Many museums, archives and libraries are exploring Linked Open Data to make their online collections more meaningful to researchers and to the public at large. From the Rijksmuseum in the Netherlands to the Cooper-Hewitt in New York, our cultural heritage can be explored in digital form with links to help us dive deeper. These aren’t just spiffed up websites, these are living representations of the physical collections with hooks for developers to build new applications that link back and let us look, listen and learn in new ways.

What if we could use this emerging foundation to allow researchers to publish links from one institution to another, connecting a letter in one archive to an artifact in another museum? People have been talking about these ideas since Vannevar Bush imagined the Memex the 1940s. Making it actually work requires a lot of disparate pieces: standard protocols, ontologies, digital representations of the physical works, and an audience with the digital tools for easy access.

I’ve been investigating a very small part of this challenge: connecting people through their things. Through interviewing researchers, archivists and museum collections managers, I’ve learned about traditional research techniques that suggest how an online system could work. Instead of linking as a post-process, the act of linking data could be part of the experience of researching and exploring online collections.

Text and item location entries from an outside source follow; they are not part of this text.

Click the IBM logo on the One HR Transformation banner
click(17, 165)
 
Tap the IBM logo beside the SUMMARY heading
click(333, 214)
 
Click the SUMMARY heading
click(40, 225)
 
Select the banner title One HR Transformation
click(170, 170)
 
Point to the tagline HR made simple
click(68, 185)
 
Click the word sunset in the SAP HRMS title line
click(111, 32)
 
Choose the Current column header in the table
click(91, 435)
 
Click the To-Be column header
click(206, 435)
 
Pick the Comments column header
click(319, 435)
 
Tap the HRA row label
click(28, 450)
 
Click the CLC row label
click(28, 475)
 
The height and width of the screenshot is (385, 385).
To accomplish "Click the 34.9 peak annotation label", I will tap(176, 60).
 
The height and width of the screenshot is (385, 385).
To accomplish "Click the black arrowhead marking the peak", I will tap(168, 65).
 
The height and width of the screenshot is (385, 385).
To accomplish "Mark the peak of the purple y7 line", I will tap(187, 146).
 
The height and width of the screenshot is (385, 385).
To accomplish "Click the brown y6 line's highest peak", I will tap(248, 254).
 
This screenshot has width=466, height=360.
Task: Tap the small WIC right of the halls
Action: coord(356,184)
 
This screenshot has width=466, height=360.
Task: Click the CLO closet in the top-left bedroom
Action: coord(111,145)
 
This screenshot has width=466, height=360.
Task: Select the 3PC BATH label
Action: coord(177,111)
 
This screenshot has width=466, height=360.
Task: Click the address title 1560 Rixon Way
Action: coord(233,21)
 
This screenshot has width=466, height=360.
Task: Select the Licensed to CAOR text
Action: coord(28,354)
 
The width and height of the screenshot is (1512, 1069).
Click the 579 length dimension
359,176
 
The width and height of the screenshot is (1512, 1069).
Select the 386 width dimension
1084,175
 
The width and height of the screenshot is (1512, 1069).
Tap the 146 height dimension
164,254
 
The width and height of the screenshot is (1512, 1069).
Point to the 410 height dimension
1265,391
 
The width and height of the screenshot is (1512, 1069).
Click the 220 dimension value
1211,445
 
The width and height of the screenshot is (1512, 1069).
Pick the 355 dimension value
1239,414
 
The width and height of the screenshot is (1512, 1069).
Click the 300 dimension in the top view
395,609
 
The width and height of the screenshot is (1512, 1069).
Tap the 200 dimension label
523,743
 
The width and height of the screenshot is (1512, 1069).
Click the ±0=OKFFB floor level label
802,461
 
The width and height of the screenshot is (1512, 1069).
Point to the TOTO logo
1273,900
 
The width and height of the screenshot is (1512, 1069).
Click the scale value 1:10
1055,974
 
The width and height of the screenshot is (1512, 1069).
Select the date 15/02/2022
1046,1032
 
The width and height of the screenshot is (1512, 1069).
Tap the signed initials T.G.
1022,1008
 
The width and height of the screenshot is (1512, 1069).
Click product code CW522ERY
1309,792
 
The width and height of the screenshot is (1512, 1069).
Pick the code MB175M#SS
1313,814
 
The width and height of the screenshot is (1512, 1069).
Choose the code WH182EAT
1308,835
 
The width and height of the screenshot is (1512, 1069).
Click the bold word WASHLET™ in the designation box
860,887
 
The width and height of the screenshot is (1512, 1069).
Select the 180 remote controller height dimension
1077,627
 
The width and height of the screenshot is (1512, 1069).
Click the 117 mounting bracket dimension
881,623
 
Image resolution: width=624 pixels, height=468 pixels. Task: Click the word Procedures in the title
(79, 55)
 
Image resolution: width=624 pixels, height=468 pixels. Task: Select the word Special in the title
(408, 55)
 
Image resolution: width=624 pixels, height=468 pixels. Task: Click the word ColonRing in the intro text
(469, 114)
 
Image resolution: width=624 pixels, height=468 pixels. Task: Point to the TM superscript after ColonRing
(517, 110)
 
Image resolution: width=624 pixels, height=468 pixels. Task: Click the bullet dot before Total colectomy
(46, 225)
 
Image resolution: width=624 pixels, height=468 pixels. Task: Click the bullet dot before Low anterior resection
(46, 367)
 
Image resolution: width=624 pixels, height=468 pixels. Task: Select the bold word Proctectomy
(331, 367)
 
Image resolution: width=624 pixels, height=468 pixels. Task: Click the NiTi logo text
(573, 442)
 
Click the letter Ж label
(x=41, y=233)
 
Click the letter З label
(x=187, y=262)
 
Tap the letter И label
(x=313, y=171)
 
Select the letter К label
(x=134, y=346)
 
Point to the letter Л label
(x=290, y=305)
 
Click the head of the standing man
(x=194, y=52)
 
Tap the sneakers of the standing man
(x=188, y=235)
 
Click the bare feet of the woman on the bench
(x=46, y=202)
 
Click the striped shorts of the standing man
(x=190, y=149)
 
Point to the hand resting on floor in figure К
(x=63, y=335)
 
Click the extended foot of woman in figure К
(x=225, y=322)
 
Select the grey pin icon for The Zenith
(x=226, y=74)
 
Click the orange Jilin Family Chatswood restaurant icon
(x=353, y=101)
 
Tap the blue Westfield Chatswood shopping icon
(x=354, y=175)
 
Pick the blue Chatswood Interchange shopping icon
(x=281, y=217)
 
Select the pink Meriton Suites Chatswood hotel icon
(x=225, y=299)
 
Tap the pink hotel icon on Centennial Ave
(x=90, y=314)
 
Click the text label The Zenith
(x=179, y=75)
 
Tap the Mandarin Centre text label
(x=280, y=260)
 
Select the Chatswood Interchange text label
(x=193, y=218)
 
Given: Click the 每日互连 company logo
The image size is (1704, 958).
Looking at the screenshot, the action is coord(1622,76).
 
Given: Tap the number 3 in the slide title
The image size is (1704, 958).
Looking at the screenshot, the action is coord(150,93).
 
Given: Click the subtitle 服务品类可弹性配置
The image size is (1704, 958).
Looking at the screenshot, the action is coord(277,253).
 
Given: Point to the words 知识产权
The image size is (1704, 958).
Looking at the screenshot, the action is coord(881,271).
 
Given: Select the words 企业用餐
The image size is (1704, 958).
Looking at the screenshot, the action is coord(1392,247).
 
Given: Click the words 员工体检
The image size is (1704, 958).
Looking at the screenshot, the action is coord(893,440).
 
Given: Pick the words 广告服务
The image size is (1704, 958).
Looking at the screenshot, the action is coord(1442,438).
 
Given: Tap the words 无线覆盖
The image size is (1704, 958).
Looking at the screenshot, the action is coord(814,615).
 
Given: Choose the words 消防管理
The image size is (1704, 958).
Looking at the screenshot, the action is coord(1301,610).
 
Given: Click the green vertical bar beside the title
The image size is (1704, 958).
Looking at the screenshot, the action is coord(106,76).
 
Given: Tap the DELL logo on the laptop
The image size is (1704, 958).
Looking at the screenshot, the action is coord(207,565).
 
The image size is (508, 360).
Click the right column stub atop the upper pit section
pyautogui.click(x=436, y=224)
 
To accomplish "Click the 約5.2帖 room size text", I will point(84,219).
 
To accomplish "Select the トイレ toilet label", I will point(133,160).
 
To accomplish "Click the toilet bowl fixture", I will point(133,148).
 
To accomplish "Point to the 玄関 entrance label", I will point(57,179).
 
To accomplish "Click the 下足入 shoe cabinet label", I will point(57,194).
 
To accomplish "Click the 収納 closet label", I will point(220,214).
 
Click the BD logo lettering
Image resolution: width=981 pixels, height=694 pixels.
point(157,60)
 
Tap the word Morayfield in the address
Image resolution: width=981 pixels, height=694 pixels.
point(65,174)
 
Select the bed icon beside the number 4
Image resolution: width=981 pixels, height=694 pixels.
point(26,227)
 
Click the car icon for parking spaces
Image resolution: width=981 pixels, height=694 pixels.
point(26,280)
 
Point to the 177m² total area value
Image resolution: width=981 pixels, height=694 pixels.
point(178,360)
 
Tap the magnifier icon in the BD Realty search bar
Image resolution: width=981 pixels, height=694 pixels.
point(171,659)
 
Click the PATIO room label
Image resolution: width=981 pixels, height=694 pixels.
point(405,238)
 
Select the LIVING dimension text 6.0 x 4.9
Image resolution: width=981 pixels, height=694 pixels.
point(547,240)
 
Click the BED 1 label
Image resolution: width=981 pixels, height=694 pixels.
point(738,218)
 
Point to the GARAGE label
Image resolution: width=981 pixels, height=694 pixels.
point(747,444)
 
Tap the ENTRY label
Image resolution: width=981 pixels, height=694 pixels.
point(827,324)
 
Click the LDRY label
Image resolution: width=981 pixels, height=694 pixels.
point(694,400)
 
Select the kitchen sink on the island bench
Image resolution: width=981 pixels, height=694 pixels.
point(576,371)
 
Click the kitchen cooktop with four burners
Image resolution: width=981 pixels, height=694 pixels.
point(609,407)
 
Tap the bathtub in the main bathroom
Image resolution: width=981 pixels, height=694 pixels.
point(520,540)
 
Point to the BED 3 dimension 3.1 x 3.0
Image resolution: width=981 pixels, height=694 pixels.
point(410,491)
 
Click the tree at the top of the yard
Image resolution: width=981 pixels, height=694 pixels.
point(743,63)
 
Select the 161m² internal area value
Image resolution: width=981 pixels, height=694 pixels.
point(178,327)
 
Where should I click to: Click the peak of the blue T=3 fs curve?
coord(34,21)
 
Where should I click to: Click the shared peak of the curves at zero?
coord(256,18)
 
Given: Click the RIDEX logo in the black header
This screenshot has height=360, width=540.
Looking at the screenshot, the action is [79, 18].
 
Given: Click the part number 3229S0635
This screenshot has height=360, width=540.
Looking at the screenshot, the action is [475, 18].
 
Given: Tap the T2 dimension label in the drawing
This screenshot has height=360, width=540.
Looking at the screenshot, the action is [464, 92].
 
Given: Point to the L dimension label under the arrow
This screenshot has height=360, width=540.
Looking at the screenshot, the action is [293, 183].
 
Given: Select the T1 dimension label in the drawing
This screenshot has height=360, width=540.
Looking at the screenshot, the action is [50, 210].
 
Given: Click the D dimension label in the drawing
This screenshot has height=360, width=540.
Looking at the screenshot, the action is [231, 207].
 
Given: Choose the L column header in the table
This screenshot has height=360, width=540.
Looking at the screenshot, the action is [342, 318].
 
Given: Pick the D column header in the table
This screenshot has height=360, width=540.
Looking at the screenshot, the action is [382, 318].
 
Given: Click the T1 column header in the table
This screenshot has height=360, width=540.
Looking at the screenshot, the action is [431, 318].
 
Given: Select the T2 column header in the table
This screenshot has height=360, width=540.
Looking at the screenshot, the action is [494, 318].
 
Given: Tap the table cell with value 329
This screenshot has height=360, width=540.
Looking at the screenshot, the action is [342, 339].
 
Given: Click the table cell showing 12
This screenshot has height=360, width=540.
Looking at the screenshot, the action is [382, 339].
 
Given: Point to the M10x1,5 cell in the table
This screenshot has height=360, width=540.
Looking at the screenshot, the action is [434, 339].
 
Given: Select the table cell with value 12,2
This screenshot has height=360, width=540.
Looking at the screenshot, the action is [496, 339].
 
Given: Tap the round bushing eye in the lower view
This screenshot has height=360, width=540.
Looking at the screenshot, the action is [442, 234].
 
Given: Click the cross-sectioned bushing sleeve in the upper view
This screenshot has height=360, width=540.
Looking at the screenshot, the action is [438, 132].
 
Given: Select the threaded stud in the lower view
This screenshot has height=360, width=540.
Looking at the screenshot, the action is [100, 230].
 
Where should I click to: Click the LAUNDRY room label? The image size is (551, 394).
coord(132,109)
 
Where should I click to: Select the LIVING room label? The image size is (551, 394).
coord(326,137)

An illustration of what a page might look like for Doris Cochran, a scientist who worked at the National Museum of Natural History.  The page shows the specimens she collected, publications, papers, as well as "known associates" and "mentions" from other institutions.

A Social Network of Dead People?

What if we could pull all of this information together across collections in different organizations and present it in a unified way? Last year, working as a Presidential Innovation Fellow at the Smithsonian, I imagined what this might look like (illustrated above): a social network of historical figures linking archival documents to give us insights about history.

I quickly discovered the SNAC project (Social Networks and Archival Context) which started investigating this idea several years before me. SNAC takes structured data from EAC-CPF files, and connects people through annotations made by archivists all over the world who contribute their data to the project.

This published biographical data with links back to the source archives provides a valuable resource for researchers. SNAC name matching used automated techniques, leaving “maybeSameAs” connections where there is uncertainty:

While refining the computational techniques used continues, such techniques alone will always fall short. The most fundamental problem is identifying when similar names are for the same person or different persons. Even for human editors, identity resolution can be an exceptional challenge and sometimes cannot be reliably achieved due to insufficient or ambiguous evidence. — SNAC Research Use Notes

Identity Often Requires Research

While there may be many people named Russell Hatch, these boots only belonged to one of them.

Mrs. Sydney Blake travels to South America on a scientific expedition, but her colleague’s field notebook talks only about Doris. Archival research reveals that Doris Holmes Blake, wife of Sydney, was the travel companion.

Establishing an identity, based on a name is often an act of scholarship. Researchers explore the written record, piecing together history from different pieces of paper, photographs, or physical objects in museums

Even with clear records, facts can be disputed. There are errors in the archives that do not besmirch the disciplined care of the archivists. A birth certificate may show one date and a newspaper article a different one. One historian may assume the birth certificate is correct, until another finds a diary entry telling the funny story of a town hall clerk who got the date wrong. One researcher told me of his challenges recording biographical data from Canadian Civil War soldiers because some thought it funny to write Feb. 29th as their birthday. We know an individual was actually born at a specific date and time, but once that time is in the past, facts can become subjective.

People have always researched history by looking at the artifacts left behind. Even today, researchers travel from archive to library, often across the world, to piece together stories from letters, diaries and even notes in guestbooks at historic homes. They build a picture of what a life was like from prized possessions or everyday objects now housed in museums, from news sources, and from the stories written by friends and colleagues, both positive and slanderous.

Thousands of researchers create these kinds of links every day. They are footnotes in scholarly articles, books, and research papers. They are the tabs open in a grad students’ browser. Interviews with researcher suggest that if we could allow them to leave a trail, they would contribute to the world-wide store of knowledge.

A New Model of Publishing

We’re starting to see new patterns emerge online with new interfaces that allow people to take part in linking historical artifacts. Volunteers transcribing field notebooks link scientists, subjects and specimens using wiki-like markup at FromThePage. Jazz enthusiasts can read transcripts of conversations with musicians at LinkedJazz 52ndStreet to build a social network that with links back to the oral histories.

Emerging on the web, there’s a new model of publishing. Instead of links being created with markup and behind-the-scenes tools gated by a webmaster, connections can be added with simple text annotations or the touch of a button.

Search results for "Dr. Charles Hendrickson"  in the 1966 Field Notes of Laurence M. Klauber show image of the field notebook and text with links.
At BalboaParkOnline volunteers transcribe documents and add links.
Sarah Vaughan in the center with lines connecting to other jazz musicians.
Sarah Vaughan’s social graph at LinkedJazz created by volunteers annotating transcripts of oral histories.